As we see in the result, the covariance in the males (598g) are little bit higher than in females (575g). Maybe this is because the weights in the males are more dospersed, there are more range of weights than in the females.

The results also says that the males weight +114g more than the females.

Now trying to understand the code, i clean it up and try to make a fit distribution to a normal:

In [8]:
import pandas as pd
import numpy as np
import matplotlib.pyplot as plt
from scipy.stats import norm

df = pd.read_csv("datasets/birth_data.csv")
df["DBWT"] = pd.to_numeric(df["DBWT"], errors="coerce")
bw = df["DBWT"].dropna()

mu, sigma = norm.fit(bw)

print(f"Normal ajustada: μ={mu:.2f}, σ={sigma:.2f}")

xmin, xmax = bw.min(), bw.max()
x = np.linspace(xmin, xmax, 300)
pdf = norm.pdf(x, mu, sigma)

plt.hist(bw, bins=30, density=True, alpha=0.5, label="Data")
plt.plot(x, pdf, "r-", lw=2, label=f"Normal fitted μ={mu:.1f}, σ={sigma:.1f}")
plt.title("Normal distribution fitted to weight")
plt.xlabel("Weight (g)")
plt.legend()
plt.grid(True)
plt.show()
Normal ajustada: μ=3260.11, σ=589.55
No description has been provided for this image

there is a little deviation on the left (we know that its because there are more data on lower weights than in higher.

So lets try to make it fit to a gamma distribution:

In [9]:
from scipy.stats import gamma

shape, loc, scale = gamma.fit(bw)
print("Gamma parameters:", shape, loc, scale)

pdf = gamma.pdf(x, shape, loc=loc, scale=scale)
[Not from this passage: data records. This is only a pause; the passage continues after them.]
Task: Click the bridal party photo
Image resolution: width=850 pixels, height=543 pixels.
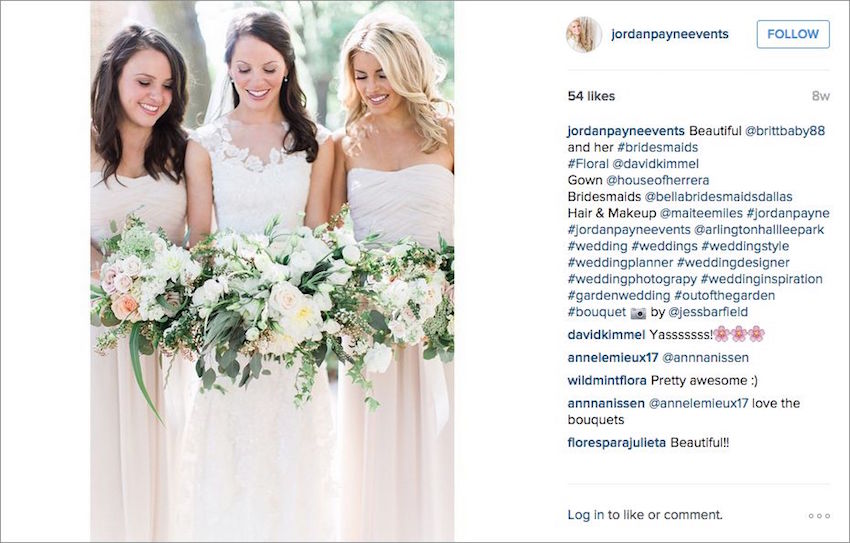Action: [x=272, y=271]
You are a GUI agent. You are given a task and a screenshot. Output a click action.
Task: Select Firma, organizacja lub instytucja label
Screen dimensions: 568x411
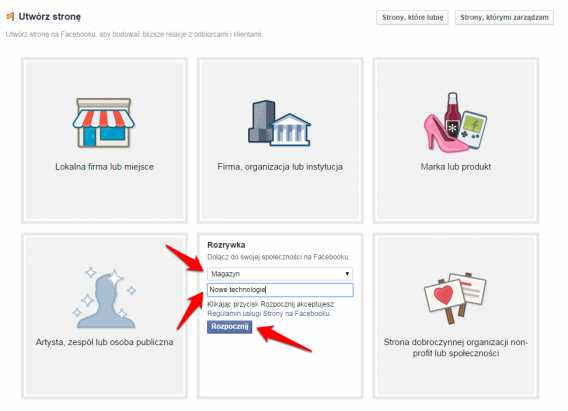(280, 167)
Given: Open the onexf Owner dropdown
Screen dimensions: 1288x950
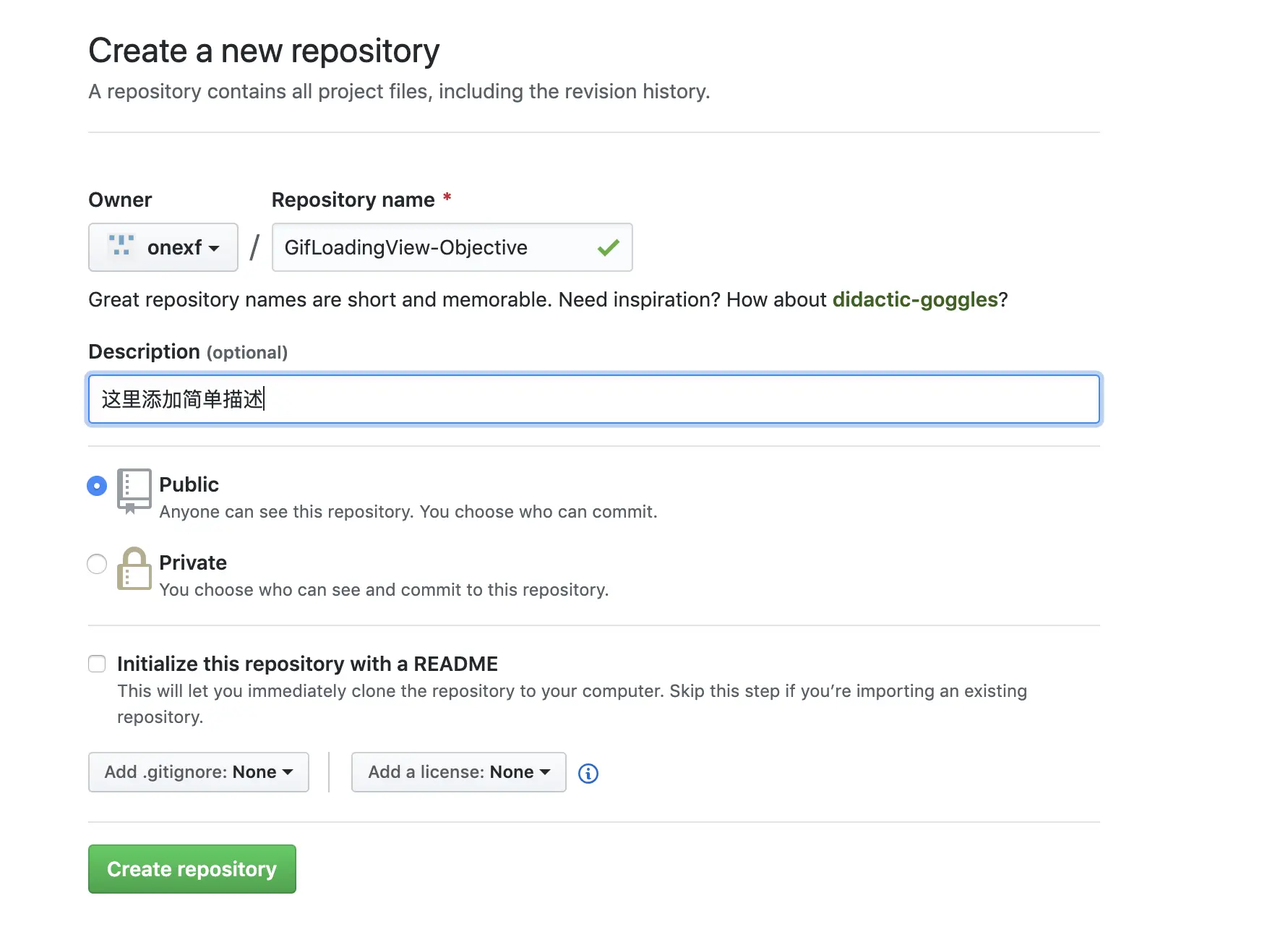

plt.hist(bw, bins=30, density=True, alpha=0.5)
plt.plot(x, pdf, "m-", label="Gamma fitted")
plt.legend()
plt.grid(True)
plt.show()
Gamma parameters: 411.3949066569892 -9083.014801092791 29.981664624790938
No description has been provided for this image

still there are a little deviation to the left.

In [ ]: